REQUIREMENTS: Format the material below as a Markdown table with the columns Row and Text: give each non-blank line its row number under Row and the line itself under Text, and leave out the pictures.

PROVIDED DATA:

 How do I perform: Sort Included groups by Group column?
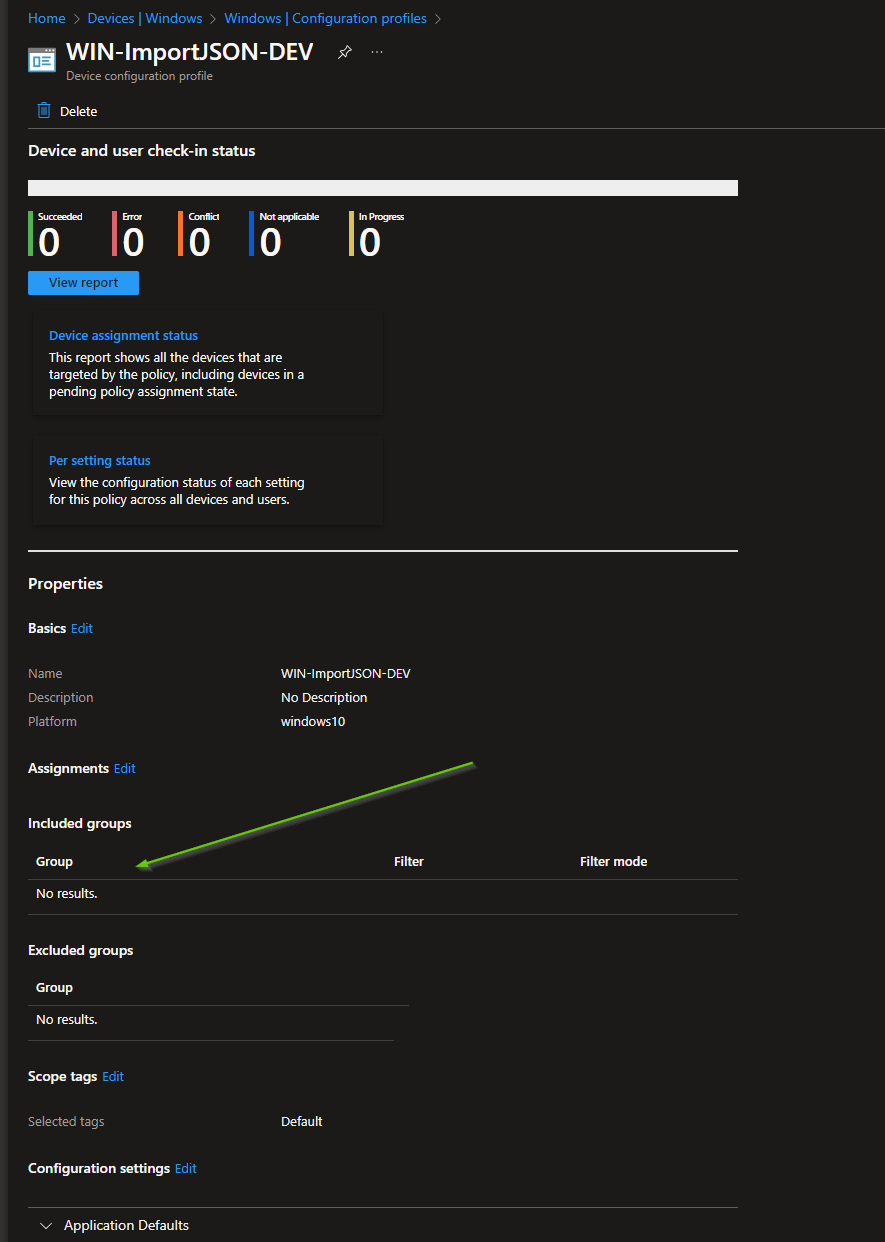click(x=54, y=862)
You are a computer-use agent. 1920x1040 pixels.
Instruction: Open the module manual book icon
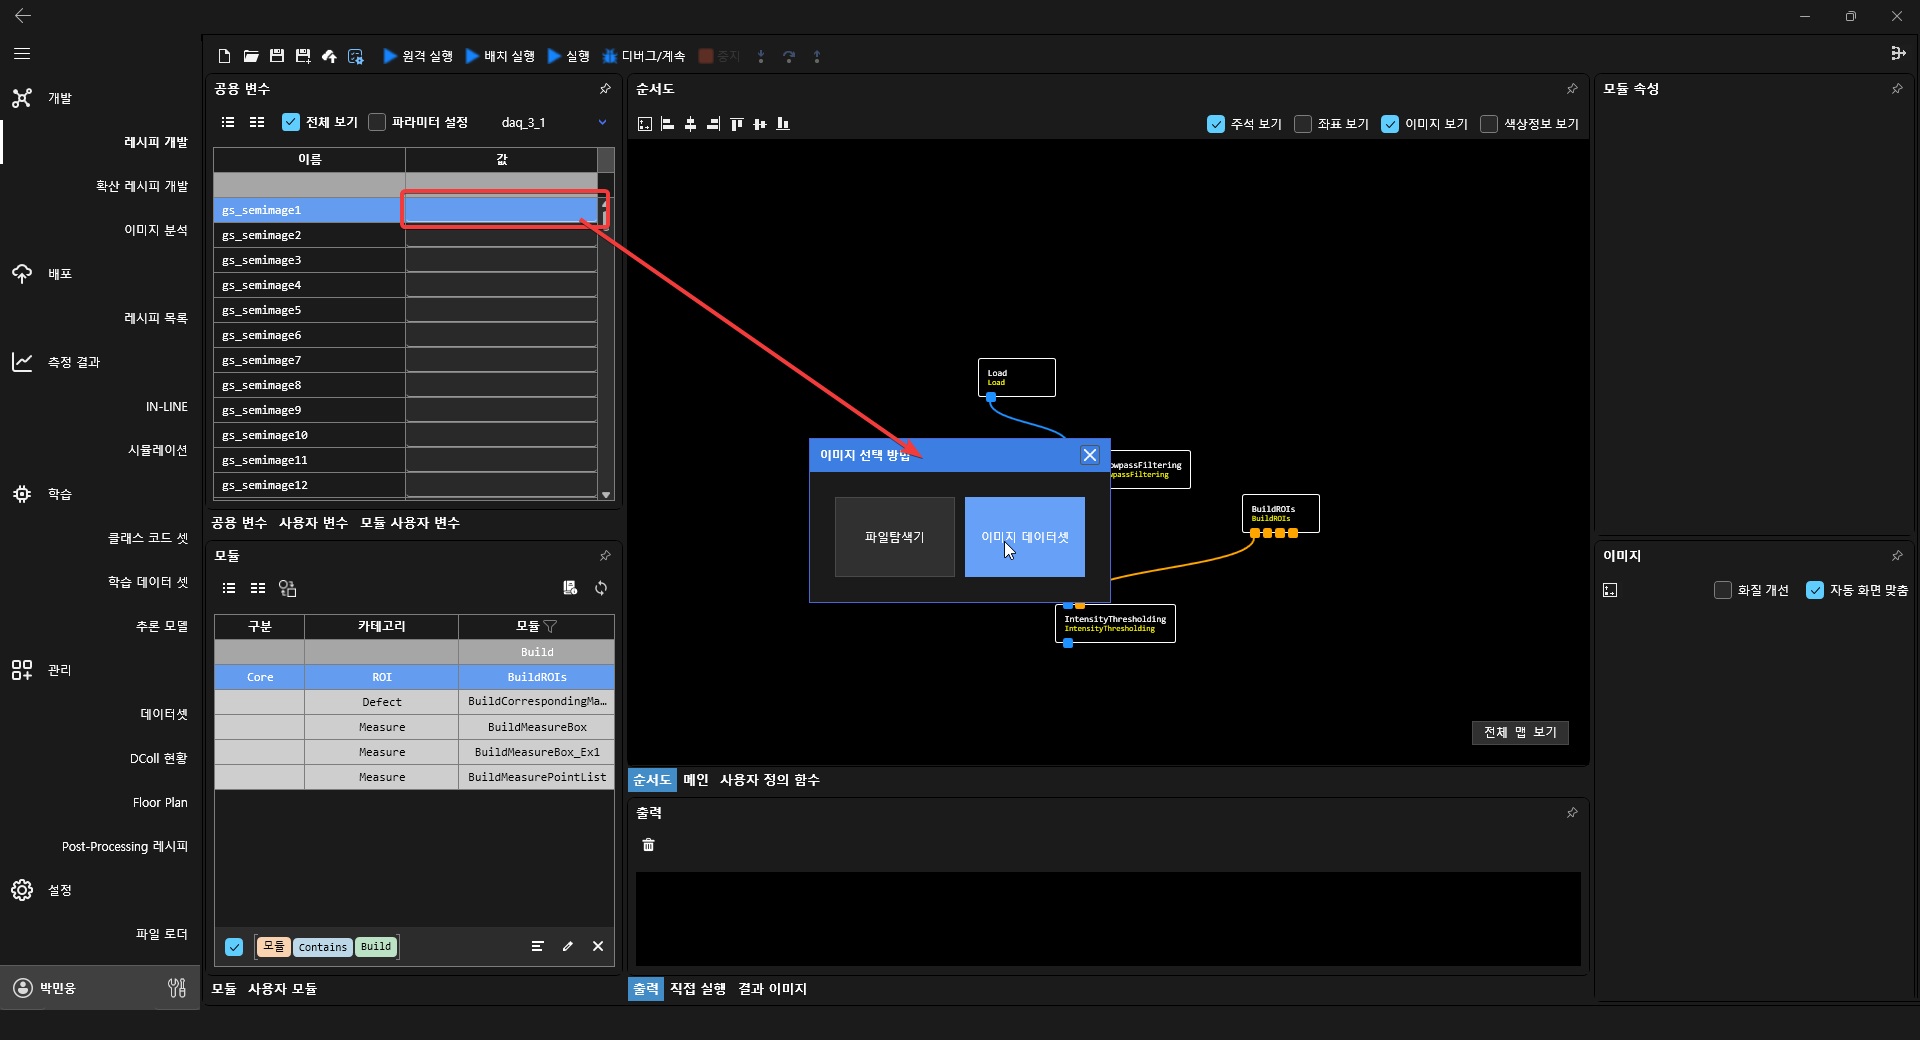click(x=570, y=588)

WRITTEN ANSWER:
| Row | Text |
|---|---|
| 1 |  How do I perform: Sort Included groups by Group column? |
| 2 | click(x=54, y=862) |
| 3 | You are a computer-use agent. 1920x1040 pixels. |
| 4 | Instruction: Open the module manual book icon |
| 5 | click(x=570, y=588) |